A pesare sul cambio di rotta della politica zero Covid è stata la recente ondata di proteste nel paese, motivata da un elevato tasso di disoccupazione giovanile arrivato al 18 per cento. “Alla fine la Cina avrebbe allentato comunque le restrizioni, ma l’attivismo di studenti e lavoratori ha convinto il governo che i costi economici e politici delle chiusure fossero diventati insostenibili”, dice l’analista. Peccato, però, che le riaperture coincidano con un’altra crisi pandemica. E comunque, le drastiche restrizioni normative in campo economico applicate in nome della “prosperità condivisa” sono destinate a lasciare il segno nonostante  Xi Jinping stia allentando la presa. L’outlook per il 2023 di Schroders avverte: “Per quanto riguarda il settore immobiliare, l’inasprimento preventivo in combinazione con una stretta normativa sulla leva finanziaria degli sviluppatori (debito) ha portato a una crisi di fiducia e a una marcata flessione delle vendite nel 2022. Non è facile rimediare a questa situazione, anche se le autorità stanno fornendo gradualmente un sostegno politico”.

 

Un aspetto controverso, infine, appare l’inflazione.
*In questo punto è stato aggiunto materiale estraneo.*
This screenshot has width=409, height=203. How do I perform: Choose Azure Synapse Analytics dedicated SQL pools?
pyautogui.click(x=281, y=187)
Nell’ultimo anno, mentre la corsa dei prezzi aumentava vertiginosamente negli Stati Uniti e in Europa, la Cina ha agito da contrappeso disinflazionistico. In un contesto di crescita lenta, il paese ha utilizzato meno materie prime e meno energia del normale. In futuro, però, è probabile che la domanda aumenti con la ripresa dell’economia, facendo salire l’inflazione proprio quando si prevede che nel resto del mondo si attenui. E questo solleva un dubbio, come osserva sempre Bo Zhuang: “La domanda cinese sarà abbastanza forte da cambiare le prospettive dell’inflazione globale e influenzare le politiche delle Banche centrali sui tassi? E’ troppo presto per dirlo, ma è un elemento da tenere d’occhio nel 2023”.